■ **Document segment**:
Evandro Agazzi (born 1934) is an Italian philosopher and professor at the University of Genoa. His fields of interest are ethics of science and technology, logic, metaphysics, philosophy of language, philosophy of science, philosophical anthropology, and systems theory.

Education 
He is a graduate of the University of Milan where he studied physics and the Catholic University of Milan where he earned a Ph.D. in philosophy in 1957. Agazzi also did post graduate work at Oxford and the universities of Marburg and Münster.

Teaching 
Agazzi taught mathematics at Genoa, and philosophy of science and mathematical logic at the Catholic University of Milan. He then was named professor of the philosophy of science at Genoa in 1970. He was named chair of philosophical anthropology, philosophy of nature and philosophy of science at the University of Fribourg in 1979. He has served as visiting professor at the University of Düsseldorf, the University of Berne, the University of Pittsburgh, Stanford University, and the University of Geneva as well as other institutions of learning.

Professional associations 
He is currently president of the International Academy of Philosophy of Science, honorary president of the International Federation of Philosophical Societies and of the International Institute of Philosophy. He previously served as president of the Italian Society of Logic and Philosophy of Science, the Italian Philosophical Society, and the Swiss Society of Logic and Philosophy of Science. He served as treasurer of the International Council for Philosophy and Humanities of UNESCO. He also has been a member of the Italian National Committee for Bioethics.

■ **Extracted information**:
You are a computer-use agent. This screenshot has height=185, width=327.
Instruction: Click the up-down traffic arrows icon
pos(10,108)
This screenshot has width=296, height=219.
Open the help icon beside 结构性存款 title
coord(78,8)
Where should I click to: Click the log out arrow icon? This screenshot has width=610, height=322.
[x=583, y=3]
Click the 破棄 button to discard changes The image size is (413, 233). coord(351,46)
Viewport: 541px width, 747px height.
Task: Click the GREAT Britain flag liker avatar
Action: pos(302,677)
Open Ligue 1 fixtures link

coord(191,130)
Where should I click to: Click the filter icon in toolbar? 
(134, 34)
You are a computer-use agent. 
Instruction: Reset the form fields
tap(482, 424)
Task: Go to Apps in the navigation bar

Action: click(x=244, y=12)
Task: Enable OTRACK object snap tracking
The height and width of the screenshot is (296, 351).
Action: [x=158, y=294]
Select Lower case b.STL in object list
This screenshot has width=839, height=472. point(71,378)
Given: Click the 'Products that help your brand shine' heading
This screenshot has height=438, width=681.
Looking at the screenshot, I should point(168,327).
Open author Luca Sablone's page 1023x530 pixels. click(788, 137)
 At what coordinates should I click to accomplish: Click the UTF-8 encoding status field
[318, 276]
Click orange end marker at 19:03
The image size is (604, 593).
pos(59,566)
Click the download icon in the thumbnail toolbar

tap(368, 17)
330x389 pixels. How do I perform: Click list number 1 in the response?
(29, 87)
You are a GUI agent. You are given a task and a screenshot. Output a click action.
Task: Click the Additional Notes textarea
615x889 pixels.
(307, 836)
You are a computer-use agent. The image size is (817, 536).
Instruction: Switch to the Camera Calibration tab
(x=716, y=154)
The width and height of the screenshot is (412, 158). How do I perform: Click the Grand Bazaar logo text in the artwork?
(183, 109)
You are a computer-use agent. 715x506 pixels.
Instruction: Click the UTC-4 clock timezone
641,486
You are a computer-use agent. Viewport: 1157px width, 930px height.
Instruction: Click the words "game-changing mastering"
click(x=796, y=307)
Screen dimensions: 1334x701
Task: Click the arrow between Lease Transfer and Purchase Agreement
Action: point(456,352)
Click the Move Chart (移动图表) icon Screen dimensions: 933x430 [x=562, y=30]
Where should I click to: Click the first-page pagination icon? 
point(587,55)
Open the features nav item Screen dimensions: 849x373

■ **Complete the following**:
1. From the Agazzi biography, print the passage that begins at the words "Evandro Agazzi (born" and ends after the words "and systems theory.", copying it word for word.
2. Say whether each statement agrees with the Agazzi biography, answering yes or no and quoting the deciding words: (a) Agazzi earned his Ph.D. in philosophy at the University of Milan. (b) Agazzi was named professor of the philosophy of science at Genoa in 1970. (c) Agazzi served as president of the International Council for Philosophy and Humanities of UNESCO.

■ **Solutions per task**:
1.
Evandro Agazzi (born 1934) is an Italian philosopher and professor at the University of Genoa. His fields of interest are ethics of science and technology, logic, metaphysics, philosophy of language, philosophy of science, philosophical anthropology, and systems theory.

2.
(a) No: "the Catholic University of Milan where he earned a Ph.D. in philosophy in 1957"
(b) Yes: "He then was named professor of the philosophy of science at Genoa in 1970."
(c) No: "He served as treasurer of the International Council for Philosophy and Humanities of UNESCO."